▶ [RECORDS PROVIDED]:
======

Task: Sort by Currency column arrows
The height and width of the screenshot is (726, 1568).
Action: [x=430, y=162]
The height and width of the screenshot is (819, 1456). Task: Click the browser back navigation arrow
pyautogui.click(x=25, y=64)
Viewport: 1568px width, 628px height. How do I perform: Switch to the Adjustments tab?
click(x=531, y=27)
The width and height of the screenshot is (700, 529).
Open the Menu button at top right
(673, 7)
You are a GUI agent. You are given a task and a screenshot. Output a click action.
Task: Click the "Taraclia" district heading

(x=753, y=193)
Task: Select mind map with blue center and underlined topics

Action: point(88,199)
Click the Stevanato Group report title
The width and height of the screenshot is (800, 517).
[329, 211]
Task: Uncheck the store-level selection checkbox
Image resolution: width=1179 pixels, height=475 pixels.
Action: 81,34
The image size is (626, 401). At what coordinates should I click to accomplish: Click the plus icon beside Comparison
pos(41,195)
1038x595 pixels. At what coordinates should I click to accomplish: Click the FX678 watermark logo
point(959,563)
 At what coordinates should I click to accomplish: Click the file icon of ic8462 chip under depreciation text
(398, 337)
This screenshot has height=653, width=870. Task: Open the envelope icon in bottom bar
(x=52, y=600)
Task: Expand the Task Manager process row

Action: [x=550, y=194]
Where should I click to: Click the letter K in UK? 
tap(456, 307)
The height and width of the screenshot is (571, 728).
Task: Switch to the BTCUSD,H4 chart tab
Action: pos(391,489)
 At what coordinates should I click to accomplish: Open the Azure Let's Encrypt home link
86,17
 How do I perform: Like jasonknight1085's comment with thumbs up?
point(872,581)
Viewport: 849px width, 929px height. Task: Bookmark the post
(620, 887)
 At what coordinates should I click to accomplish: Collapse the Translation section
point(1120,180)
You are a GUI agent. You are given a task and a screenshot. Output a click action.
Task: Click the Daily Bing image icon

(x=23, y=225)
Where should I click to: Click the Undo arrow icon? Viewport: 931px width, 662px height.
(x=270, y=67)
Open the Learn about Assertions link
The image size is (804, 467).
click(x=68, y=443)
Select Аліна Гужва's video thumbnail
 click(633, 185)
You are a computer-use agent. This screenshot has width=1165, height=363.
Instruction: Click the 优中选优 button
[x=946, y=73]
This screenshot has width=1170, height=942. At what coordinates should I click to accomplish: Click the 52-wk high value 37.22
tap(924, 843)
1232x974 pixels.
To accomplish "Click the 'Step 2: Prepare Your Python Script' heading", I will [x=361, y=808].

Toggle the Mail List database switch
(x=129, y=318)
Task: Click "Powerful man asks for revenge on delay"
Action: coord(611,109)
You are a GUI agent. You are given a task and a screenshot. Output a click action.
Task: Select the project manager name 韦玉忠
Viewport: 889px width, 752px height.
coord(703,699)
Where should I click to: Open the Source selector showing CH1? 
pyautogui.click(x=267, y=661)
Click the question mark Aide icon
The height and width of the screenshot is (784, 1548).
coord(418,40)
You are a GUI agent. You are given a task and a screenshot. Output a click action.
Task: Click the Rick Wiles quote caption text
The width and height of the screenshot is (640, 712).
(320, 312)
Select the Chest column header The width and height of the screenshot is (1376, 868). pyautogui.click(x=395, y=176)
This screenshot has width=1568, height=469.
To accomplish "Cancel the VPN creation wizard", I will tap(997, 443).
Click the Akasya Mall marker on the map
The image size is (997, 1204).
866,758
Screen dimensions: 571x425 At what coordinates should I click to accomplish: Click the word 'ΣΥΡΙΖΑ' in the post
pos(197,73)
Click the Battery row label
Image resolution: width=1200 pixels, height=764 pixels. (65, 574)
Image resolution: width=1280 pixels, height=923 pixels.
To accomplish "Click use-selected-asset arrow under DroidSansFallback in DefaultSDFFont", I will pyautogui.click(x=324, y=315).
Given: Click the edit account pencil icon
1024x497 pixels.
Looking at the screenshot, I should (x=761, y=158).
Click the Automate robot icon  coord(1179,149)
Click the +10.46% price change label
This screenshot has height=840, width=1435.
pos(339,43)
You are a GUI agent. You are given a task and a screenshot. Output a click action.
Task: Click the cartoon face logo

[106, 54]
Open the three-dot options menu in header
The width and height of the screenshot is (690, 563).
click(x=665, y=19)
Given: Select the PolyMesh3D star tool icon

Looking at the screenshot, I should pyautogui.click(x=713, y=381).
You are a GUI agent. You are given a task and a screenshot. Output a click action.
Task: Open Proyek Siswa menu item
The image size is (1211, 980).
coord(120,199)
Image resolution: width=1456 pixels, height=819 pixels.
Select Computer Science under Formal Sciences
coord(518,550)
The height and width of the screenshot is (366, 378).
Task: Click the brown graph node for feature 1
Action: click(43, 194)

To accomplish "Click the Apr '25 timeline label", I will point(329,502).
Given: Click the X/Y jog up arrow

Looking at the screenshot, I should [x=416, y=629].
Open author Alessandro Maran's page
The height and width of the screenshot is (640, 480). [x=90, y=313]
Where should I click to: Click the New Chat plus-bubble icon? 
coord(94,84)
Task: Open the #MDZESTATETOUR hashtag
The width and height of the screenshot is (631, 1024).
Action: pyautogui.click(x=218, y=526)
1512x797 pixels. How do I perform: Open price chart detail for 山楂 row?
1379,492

======

▶ [THE TASK]:
Reproduce all of the records above line for line, without changing anything.

▶ [OUTPUT FOR THIS EXERCISE]:
Task: Sort by Currency column arrows
The height and width of the screenshot is (726, 1568).
Action: [x=430, y=162]
The height and width of the screenshot is (819, 1456). Task: Click the browser back navigation arrow
pyautogui.click(x=25, y=64)
Viewport: 1568px width, 628px height. How do I perform: Switch to the Adjustments tab?
click(x=531, y=27)
The width and height of the screenshot is (700, 529).
Open the Menu button at top right
(673, 7)
You are a GUI agent. You are given a task and a screenshot. Output a click action.
Task: Click the "Taraclia" district heading

(x=753, y=193)
Task: Select mind map with blue center and underlined topics

Action: point(88,199)
Click the Stevanato Group report title
The width and height of the screenshot is (800, 517).
[329, 211]
Task: Uncheck the store-level selection checkbox
Image resolution: width=1179 pixels, height=475 pixels.
Action: 81,34
The image size is (626, 401). At what coordinates should I click to accomplish: Click the plus icon beside Comparison
pos(41,195)
1038x595 pixels. At what coordinates should I click to accomplish: Click the FX678 watermark logo
point(959,563)
 At what coordinates should I click to accomplish: Click the file icon of ic8462 chip under depreciation text
(398, 337)
This screenshot has height=653, width=870. Task: Open the envelope icon in bottom bar
(x=52, y=600)
Task: Expand the Task Manager process row

Action: [x=550, y=194]
Where should I click to: Click the letter K in UK? 
tap(456, 307)
The height and width of the screenshot is (571, 728).
Task: Switch to the BTCUSD,H4 chart tab
Action: pos(391,489)
 At what coordinates should I click to accomplish: Open the Azure Let's Encrypt home link
86,17
 How do I perform: Like jasonknight1085's comment with thumbs up?
point(872,581)
Viewport: 849px width, 929px height. Task: Bookmark the post
(620, 887)
 At what coordinates should I click to accomplish: Collapse the Translation section
point(1120,180)
You are a GUI agent. You are given a task and a screenshot. Output a click action.
Task: Click the Daily Bing image icon

(x=23, y=225)
Where should I click to: Click the Undo arrow icon? Viewport: 931px width, 662px height.
(x=270, y=67)
Open the Learn about Assertions link
The image size is (804, 467).
click(x=68, y=443)
Select Аліна Гужва's video thumbnail
 click(633, 185)
You are a computer-use agent. This screenshot has width=1165, height=363.
Instruction: Click the 优中选优 button
[x=946, y=73]
This screenshot has width=1170, height=942. At what coordinates should I click to accomplish: Click the 52-wk high value 37.22
tap(924, 843)
1232x974 pixels.
To accomplish "Click the 'Step 2: Prepare Your Python Script' heading", I will [x=361, y=808].

Toggle the Mail List database switch
(x=129, y=318)
Task: Click "Powerful man asks for revenge on delay"
Action: coord(611,109)
You are a GUI agent. You are given a task and a screenshot. Output a click action.
Task: Select the project manager name 韦玉忠
Viewport: 889px width, 752px height.
coord(703,699)
Where should I click to: Open the Source selector showing CH1? 
pyautogui.click(x=267, y=661)
Click the question mark Aide icon
The height and width of the screenshot is (784, 1548).
coord(418,40)
You are a GUI agent. You are given a task and a screenshot. Output a click action.
Task: Click the Rick Wiles quote caption text
The width and height of the screenshot is (640, 712).
(320, 312)
Select the Chest column header The width and height of the screenshot is (1376, 868). pyautogui.click(x=395, y=176)
This screenshot has width=1568, height=469.
To accomplish "Cancel the VPN creation wizard", I will tap(997, 443).
Click the Akasya Mall marker on the map
The image size is (997, 1204).
866,758
Screen dimensions: 571x425 At what coordinates should I click to accomplish: Click the word 'ΣΥΡΙΖΑ' in the post
pos(197,73)
Click the Battery row label
Image resolution: width=1200 pixels, height=764 pixels. (65, 574)
Image resolution: width=1280 pixels, height=923 pixels.
To accomplish "Click use-selected-asset arrow under DroidSansFallback in DefaultSDFFont", I will pyautogui.click(x=324, y=315).
Given: Click the edit account pencil icon
1024x497 pixels.
Looking at the screenshot, I should (x=761, y=158).
Click the Automate robot icon  coord(1179,149)
Click the +10.46% price change label
This screenshot has height=840, width=1435.
pos(339,43)
You are a GUI agent. You are given a task and a screenshot. Output a click action.
Task: Click the cartoon face logo

[106, 54]
Open the three-dot options menu in header
The width and height of the screenshot is (690, 563).
click(x=665, y=19)
Given: Select the PolyMesh3D star tool icon

Looking at the screenshot, I should pyautogui.click(x=713, y=381).
You are a GUI agent. You are given a task and a screenshot. Output a click action.
Task: Open Proyek Siswa menu item
The image size is (1211, 980).
coord(120,199)
Image resolution: width=1456 pixels, height=819 pixels.
Select Computer Science under Formal Sciences
coord(518,550)
The height and width of the screenshot is (366, 378).
Task: Click the brown graph node for feature 1
Action: click(43, 194)

To accomplish "Click the Apr '25 timeline label", I will point(329,502).
Given: Click the X/Y jog up arrow

Looking at the screenshot, I should [x=416, y=629].
Open author Alessandro Maran's page
The height and width of the screenshot is (640, 480). [x=90, y=313]
Where should I click to: Click the New Chat plus-bubble icon? 
coord(94,84)
Task: Open the #MDZESTATETOUR hashtag
The width and height of the screenshot is (631, 1024).
Action: pyautogui.click(x=218, y=526)
1512x797 pixels. How do I perform: Open price chart detail for 山楂 row?
1379,492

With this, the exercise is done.